Rewrite the listing below as a JSON array of strings, with one string per line and blank lines omitted. Leave the pictures out of the result.
----
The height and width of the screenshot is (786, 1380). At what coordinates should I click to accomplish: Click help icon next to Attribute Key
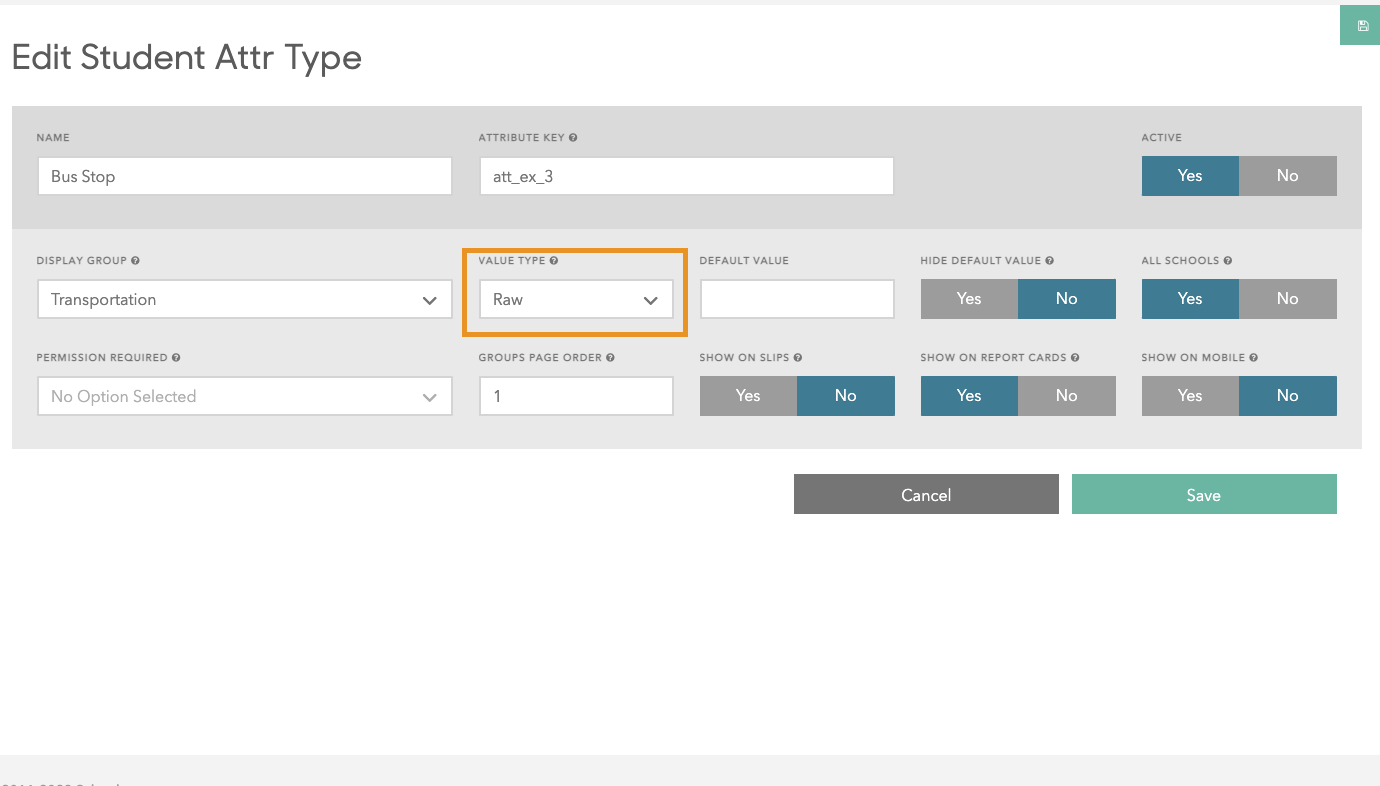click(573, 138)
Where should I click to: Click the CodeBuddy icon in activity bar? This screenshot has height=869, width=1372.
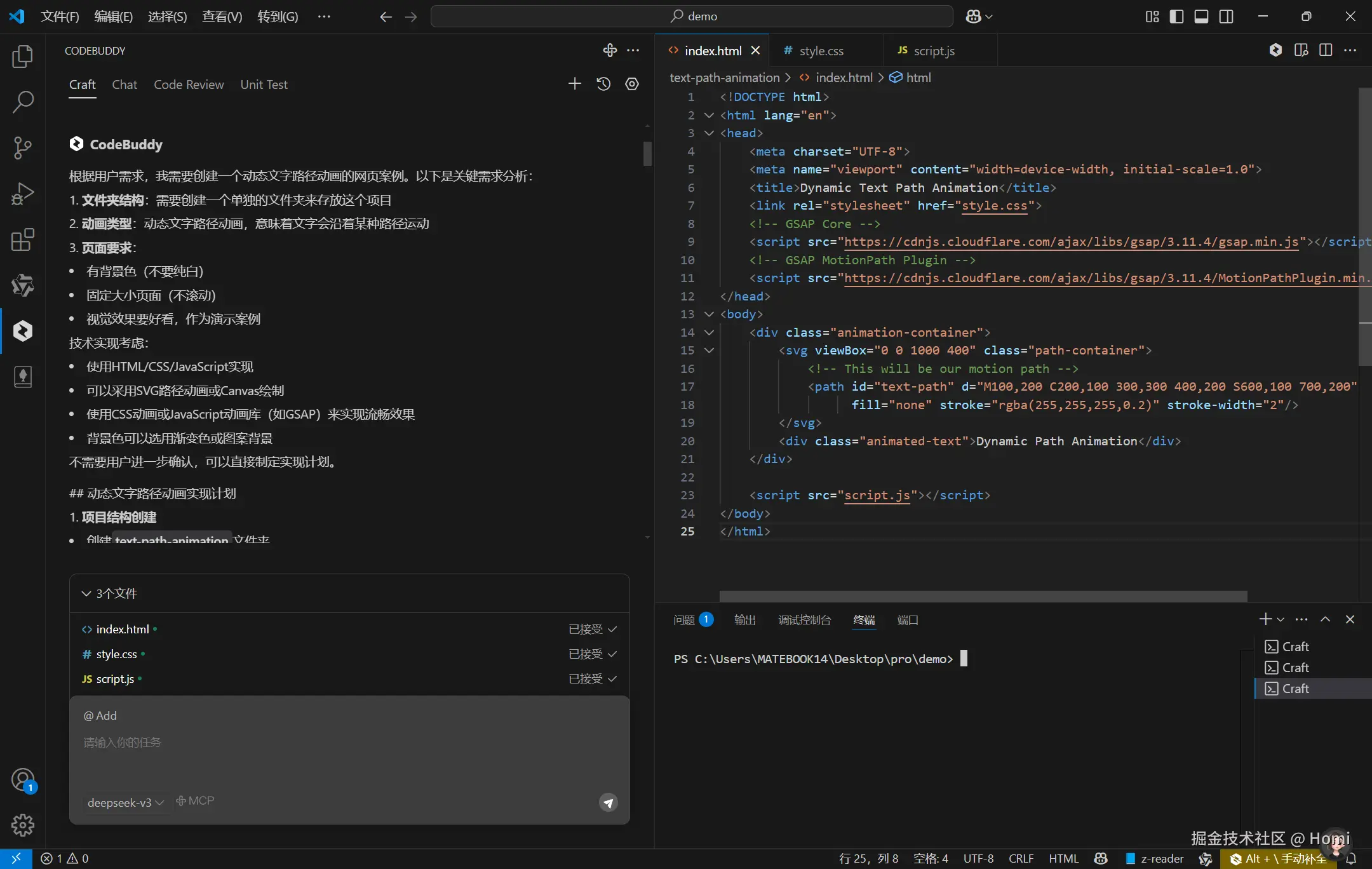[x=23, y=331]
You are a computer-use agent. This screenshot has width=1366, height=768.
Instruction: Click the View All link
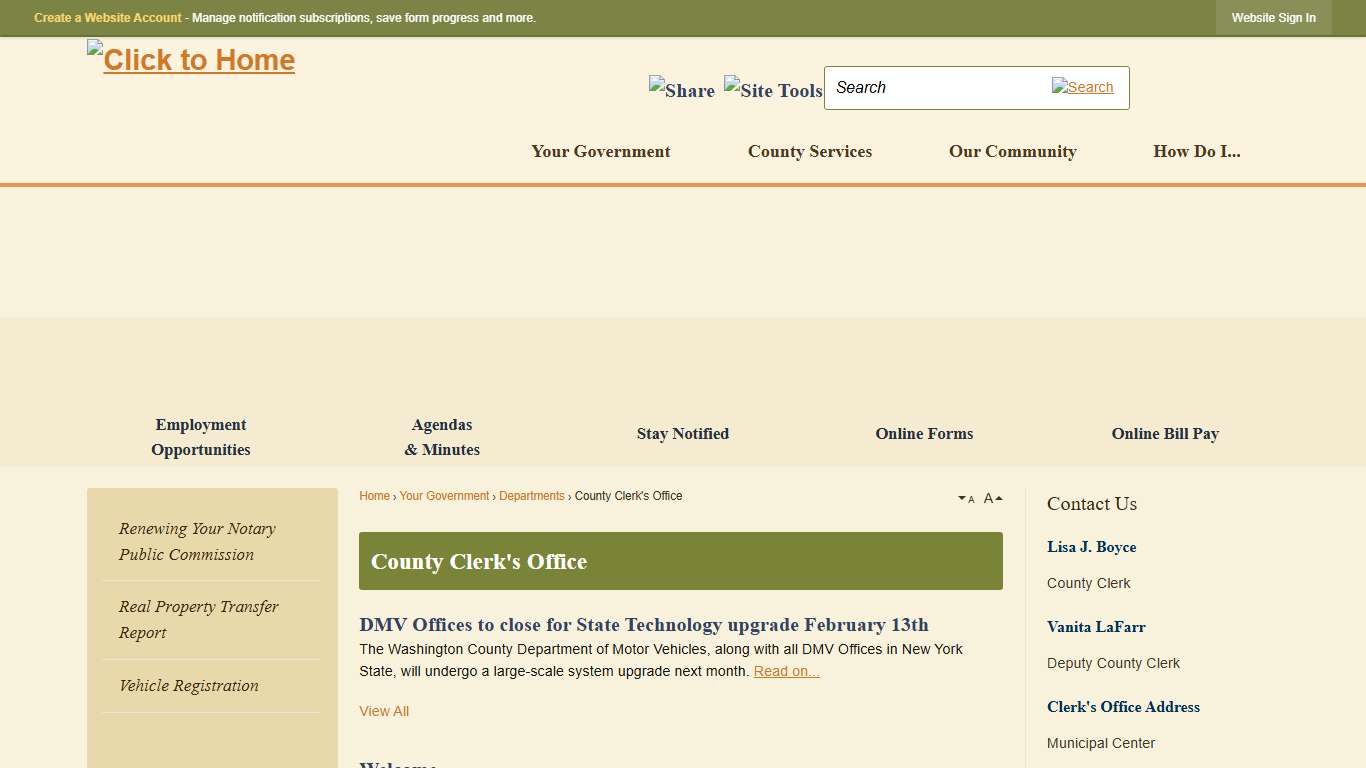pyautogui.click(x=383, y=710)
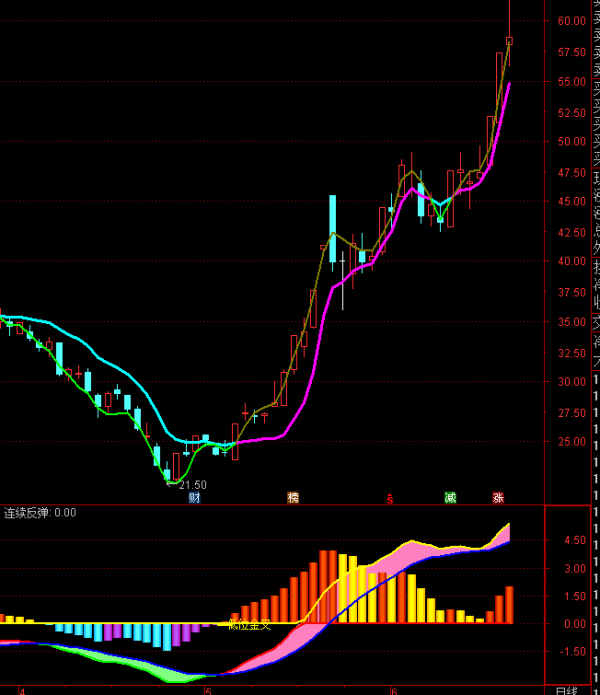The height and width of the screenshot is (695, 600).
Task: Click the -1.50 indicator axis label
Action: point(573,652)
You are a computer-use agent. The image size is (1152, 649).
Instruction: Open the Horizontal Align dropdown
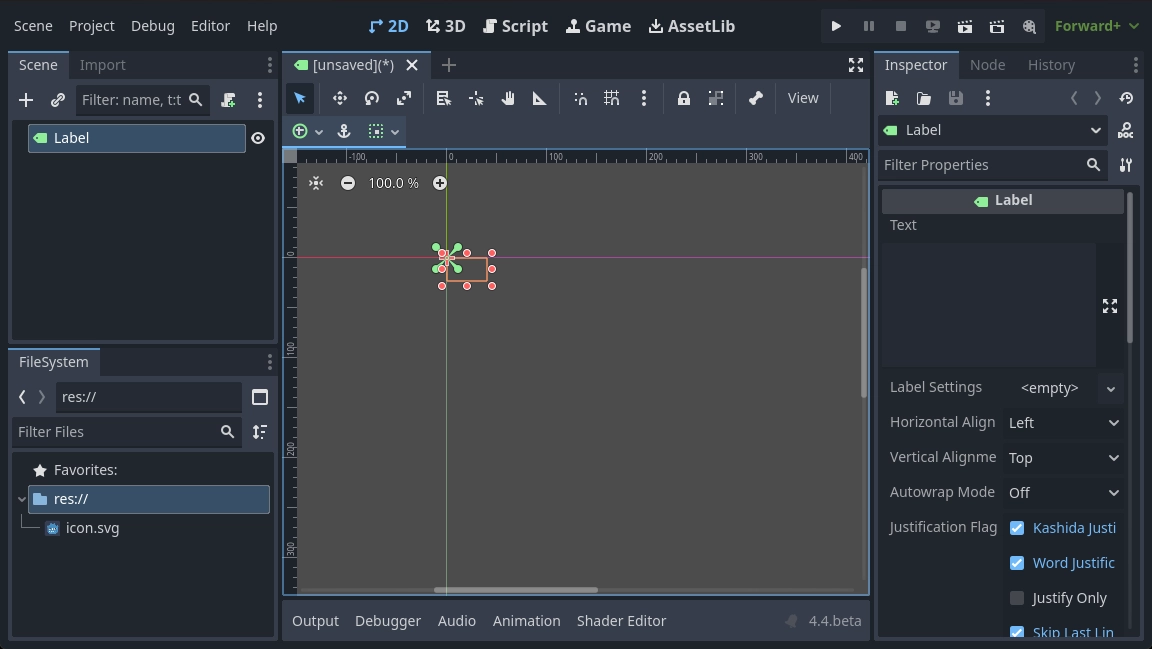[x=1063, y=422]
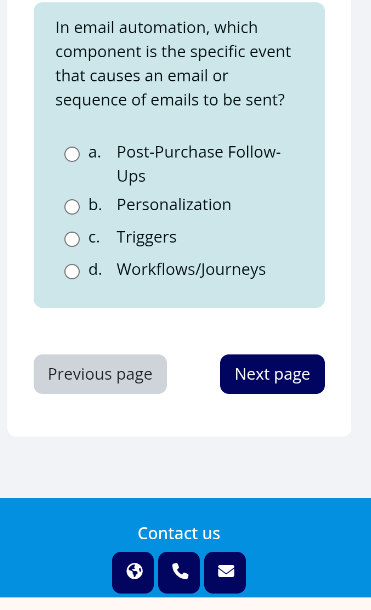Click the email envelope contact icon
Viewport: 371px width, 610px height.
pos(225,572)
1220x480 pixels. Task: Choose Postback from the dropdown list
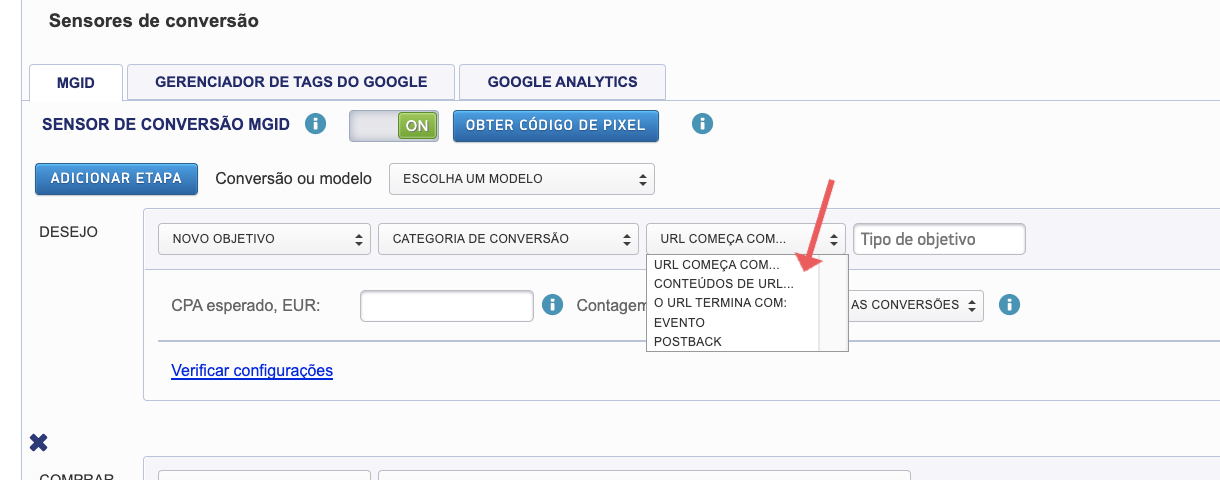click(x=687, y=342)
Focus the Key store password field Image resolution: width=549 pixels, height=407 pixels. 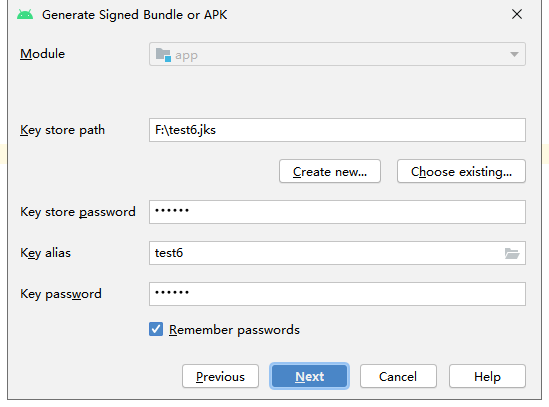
----
-- RESPONSE TO THIS TASK --
[
  "The height and width of the screenshot is (786, 1380). At what coordinates should I click to accomplish: Click help icon next to Attribute Key",
  "click(573, 138)",
  "Where should I click to: Click the CodeBuddy icon in activity bar? This screenshot has height=869, width=1372.",
  "[x=23, y=331]",
  "You are a computer-use agent. This screenshot has width=1366, height=768.",
  "Instruction: Click the View All link",
  "pyautogui.click(x=383, y=710)",
  "The height and width of the screenshot is (695, 600).",
  "Task: Click the -1.50 indicator axis label",
  "Action: point(573,652)",
  "You are a computer-use agent. The image size is (1152, 649).",
  "Instruction: Open the Horizontal Align dropdown",
  "[x=1063, y=422]",
  "Click the email envelope contact icon",
  "Viewport: 371px width, 610px height.",
  "pos(225,572)",
  "1220x480 pixels. Task: Choose Postback from the dropdown list",
  "click(x=687, y=342)",
  "Focus the Key store password field Image resolution: width=549 pixels, height=407 pixels. "
]